Published on April 2nd, 2012 | by Clara Cullen
Loudon Wainwright III- Older Than My Old Man Now
‘Older Than My Old Man Now’ is a pretty heavy album. Issues concerning family and death weigh intently on its narrative focus. While it’s true that Wainwright has never been one to shy away from such tough issues, on his 22nd studio album, there does seem to be an insistent edge to his songs. He addresses the issue of his impending demise, on the humorous yet poignant “Double Lifetime”- a rabble rousing folk duet with Ramblin’ Jack Elliott.
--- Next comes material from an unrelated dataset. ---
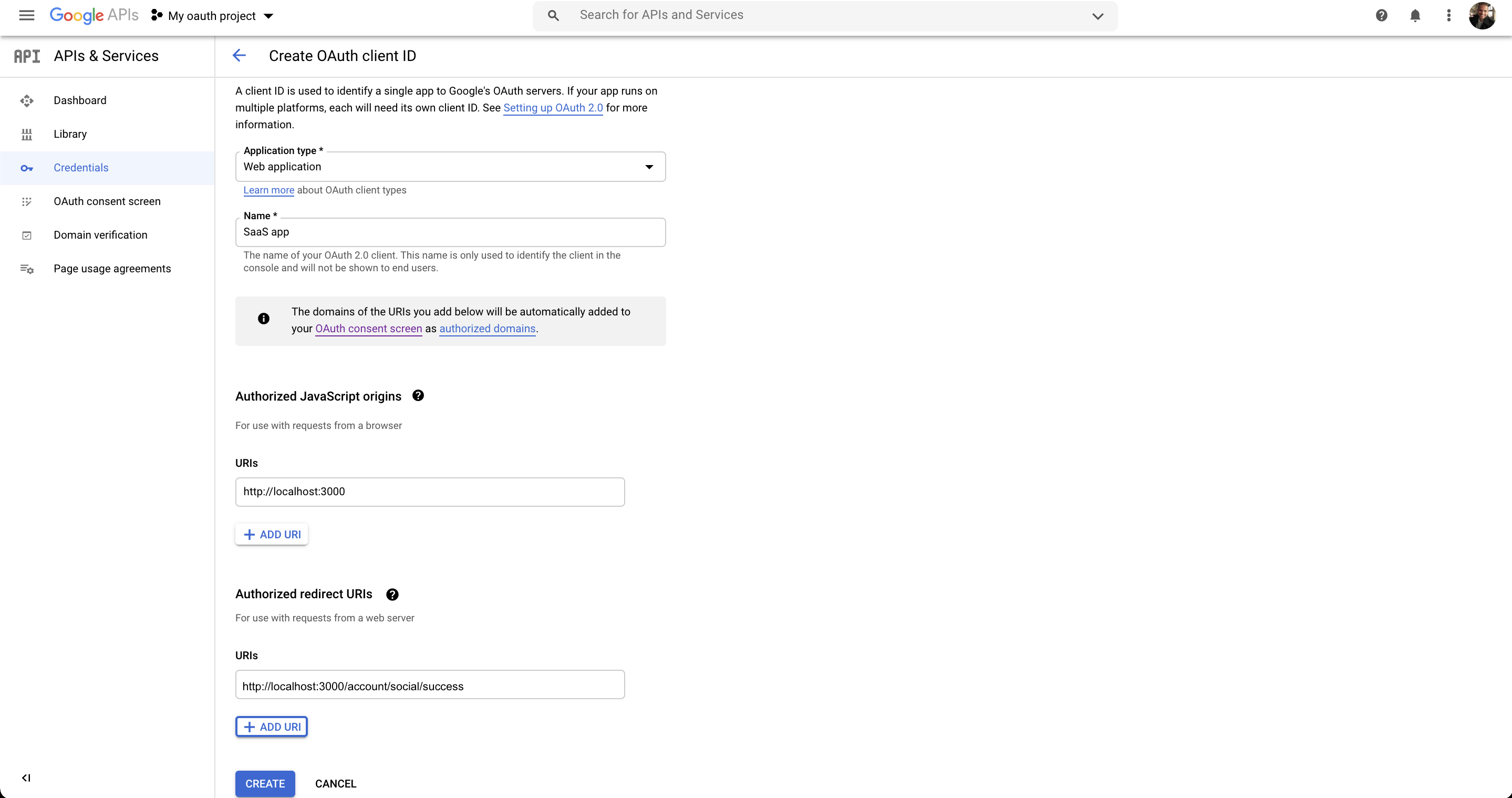Click help icon next to Authorized redirect URIs
This screenshot has height=798, width=1512.
(x=392, y=594)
The collaborations on ‘Older Than My Old Man Now’ create some of the albums’ highlights. Not only do they help lend the album its communal feel, they also aptly utilise and focus the talents of Wainwright, his musical family and his many famous friends. These collaborations which range from “The Here and Now” that sees five generations of Wainwright’s on one song, through to the bizarrely brilliant ‘I Remember Sex’, a duet with Dame Edna Everage.
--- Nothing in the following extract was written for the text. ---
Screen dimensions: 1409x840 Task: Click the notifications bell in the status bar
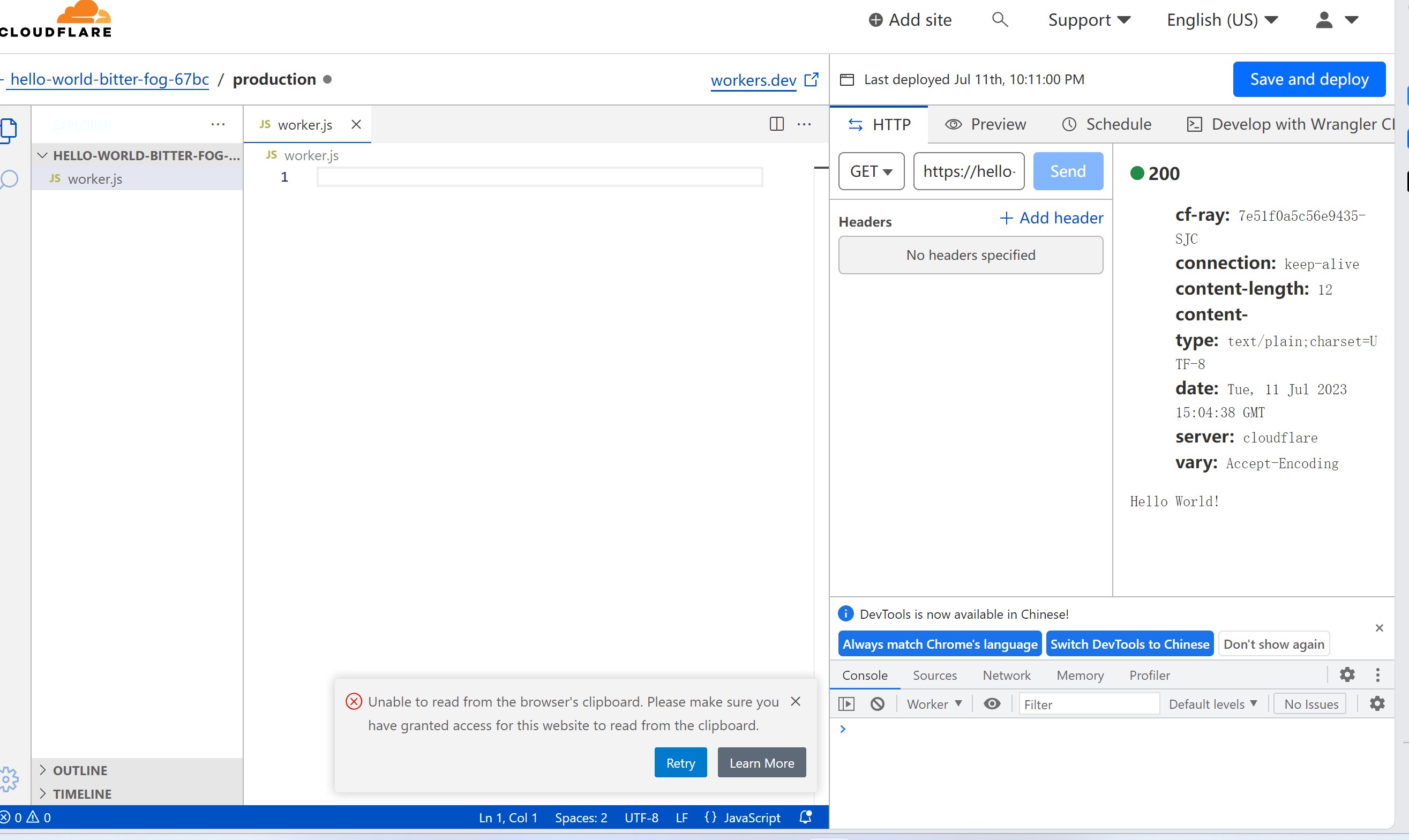tap(805, 818)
‘Over The Hill’ a song written with his ex-wife, the folk singer Kate McGarrigle who died two years ago is fittingly introspective. The song first appeared on Wainwright’s 1975 album ‘Unrequited’. Its reappearance on this album is a perfect tribute to a great songwriter, while also helping to progress the album’s themes.
‘Older Than My Old Man Now’ is a record that can confront hard realities with a smirk on its face, and as an album it’s no less honest because of it, merely more aware that in life the good comes with the bad. Loudon Wainwright the III is a songwriter to put your faith into. One can’t abstain all his song writing sins (anyone remember Cobwebs?-What the hell was that about..) but when he gets it right his songs expose the best of uncomfortable truths. They’re annoyingly honest and at times too damn clever for their own good. He can make you dislike him, make you think to yourself “why did he have to write that?” It’s all too real, too familiar. Yet, it is exactly when Wainwright is at his most uncompromising does he give you songs as good and as heartbreaking as ‘Career Moves’ or ‘Your Mother and I’. This album, his best in years, contains similar moments of glory, gems such as ‘In C’ and ‘The Days That We Die’ say things that are so essential and necessary that it’s quite remarkable.
It is for this reason that ultimately Wainwright will be remembered not just for being the brilliant songwriter he certainly is, but for something nobler, being committed to telling the truth even if it reveals his own selfish flaws.